Notice above how the left wrist is dorsiflexed, which is a major flaw during the swing. This is okay at address because the hands are sitting far behind the actual impact position. A golfer could setup in the impact position, but will most likely find this uncomfortable.
During the takeaway, the wrists quickly establish proper relationships, and are gradually supinating to maintain these flying wedge relationships. A picture representation of this is rather difficult, but below I have shown three positions with accompanying explanations that will hopefully get the job done.
By the time the golfer gets in the position shown above, he/she should have the flying wedges established. It is difficult to tell, but at this point, Tiger’s left wrist has lost most of its dorsiflexion which was shown at address position. Additionally, you can see that the forearms have begun to supinate.
At the end of the takeaway, Tiger has fully established his flying wedges. The left wrist should be geometrically flat, the forearms supinated 90 degrees, and the right wrist dorsiflexed for support. Notice that the left wrist has not radially deviated yet. This is simply a result of his “one-piece takeaway,” and the flying wedges are perfectly intact still. The only thing that matters here is the geometrically flat left wrist, forearm rotation, and dorsiflexed right wrist.
Top of Backswing
At the top of the backswing, the flying wedges are still intact, and you can see that the right arm flying wedge is nearly perpendicular, acting as a truss support for the left arm flying wedge. Note that depending on the grip, the left wrist will appear differently. With a strong grip, the left wrist will be cupped at the top. With a weak grip, the left wrist will appear perfectly flat or slightly bowed. With a neutral grip, the left wrist will appear slightly cupped/flat (due to the natural tendency for the wrist to dorsiflex when hanging freely).
Below is a picture of Rory Mcilroy at the top of his swing from the DTL view. Notice how his right arm is (just shy of) 90 degrees to his left arm. No matter what kind of backswing you have, this relationship must exist.
Also, you can’t see the wrists clearly, but at this point in the swing, Rory’s left wrist is geometrically flat with maximum radial deviation, and his right wrist is dorsiflexed with zero deviation.
Impact and Release
During impact and just past impact, maintaining the geometrically flat left wrist and dorsiflexed right wrist is essential. Take another look at Tiger Woods at impact, and notice how he has maintained these relationships:
Even more importantly, he maintains these relationships after impact:
Many amateurs are told to “release” the club, and in their attempt to do so, they cup the left wrist and “flip” at the ball, which destroys the flying wedge relationships.

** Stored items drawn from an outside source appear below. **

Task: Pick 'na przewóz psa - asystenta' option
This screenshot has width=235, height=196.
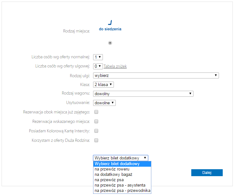Action: tap(122, 185)
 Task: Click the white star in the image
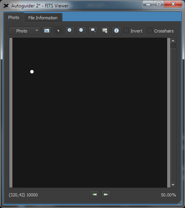(x=32, y=72)
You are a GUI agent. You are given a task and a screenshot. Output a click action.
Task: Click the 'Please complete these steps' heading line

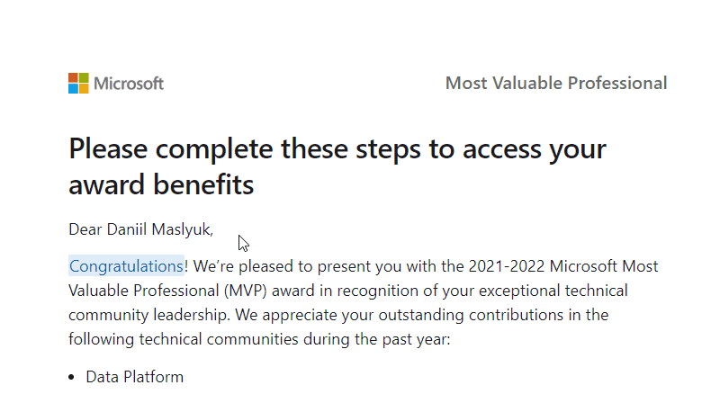[x=338, y=149]
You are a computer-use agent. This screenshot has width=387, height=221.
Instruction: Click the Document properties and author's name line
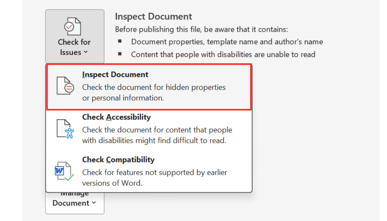(227, 42)
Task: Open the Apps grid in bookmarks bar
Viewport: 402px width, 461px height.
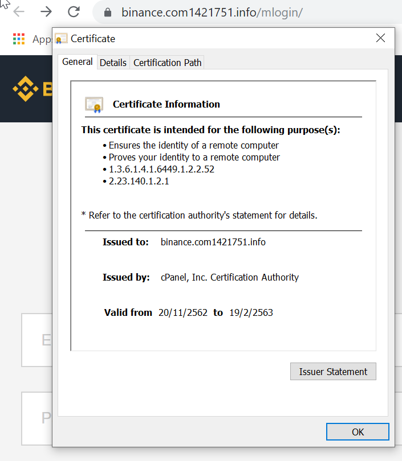Action: point(19,39)
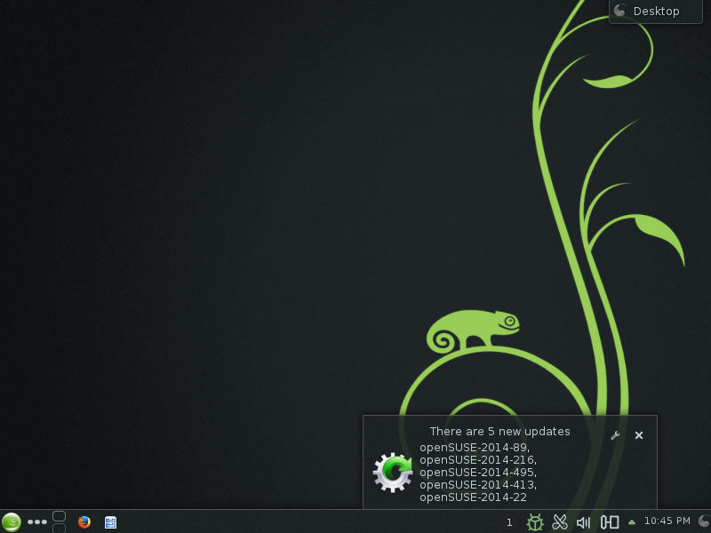Switch to the upper virtual desktop in pager
Screen dimensions: 711x533
pyautogui.click(x=60, y=516)
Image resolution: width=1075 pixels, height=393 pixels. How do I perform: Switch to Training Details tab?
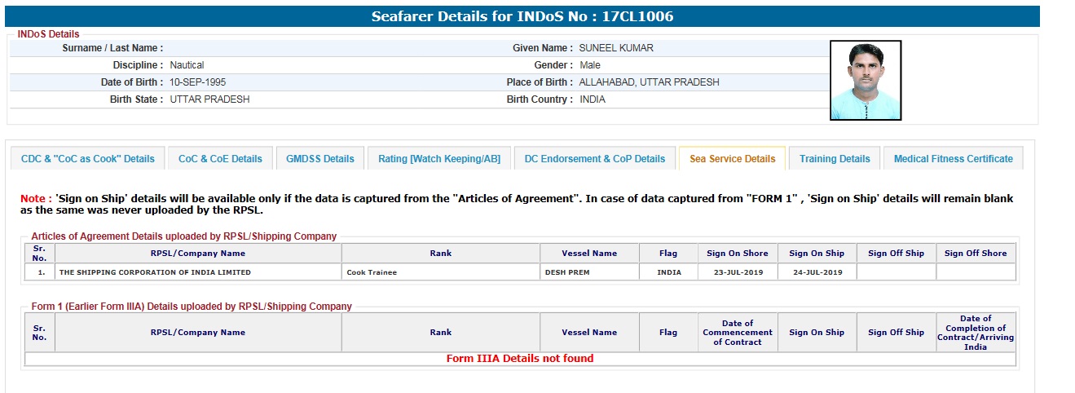(x=835, y=159)
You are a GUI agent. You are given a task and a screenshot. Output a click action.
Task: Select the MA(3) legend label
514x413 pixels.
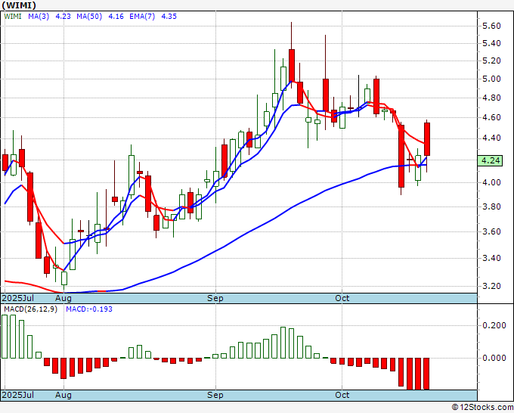pos(39,16)
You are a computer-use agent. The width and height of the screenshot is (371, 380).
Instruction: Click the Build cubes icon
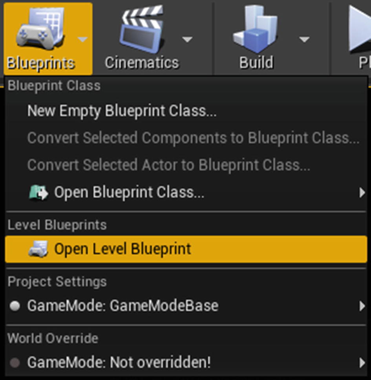tap(256, 29)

The proper way to release the club is by supinating (pronating) the left (right) forearms, and straightening the right arm, which allows the geometrically flat left wrist to be maintained. For many golfers, this motion requires a lot of practice. Fortunately, you can practice this just about anywhere. My favorite way of practicing this is with a short weighted club. While watching T.V., movie, etc., I will hold the club in my left hand only and swing it back and forth practicing the release as shown in the video below. This video is from my premium training course, Break 90 in 90 Days.
Around this point of the golf swing, the left wrist must dorsiflex (flying wedges destroyed) in order to fold up into the classic coiled finish position.
- There are two positions in the golf swing which the flying wedge relationships do not apply – Address and Finish. The rest of the swing requires that the left wrist remains geometrically flat, and the right wrist dorsiflexed.
- The left wrist must never dorsiflex, but in some cases, can palmar flex as a “safety net”
- The pronation/supination of the forearms allow the golfer to maintain the flying wedges.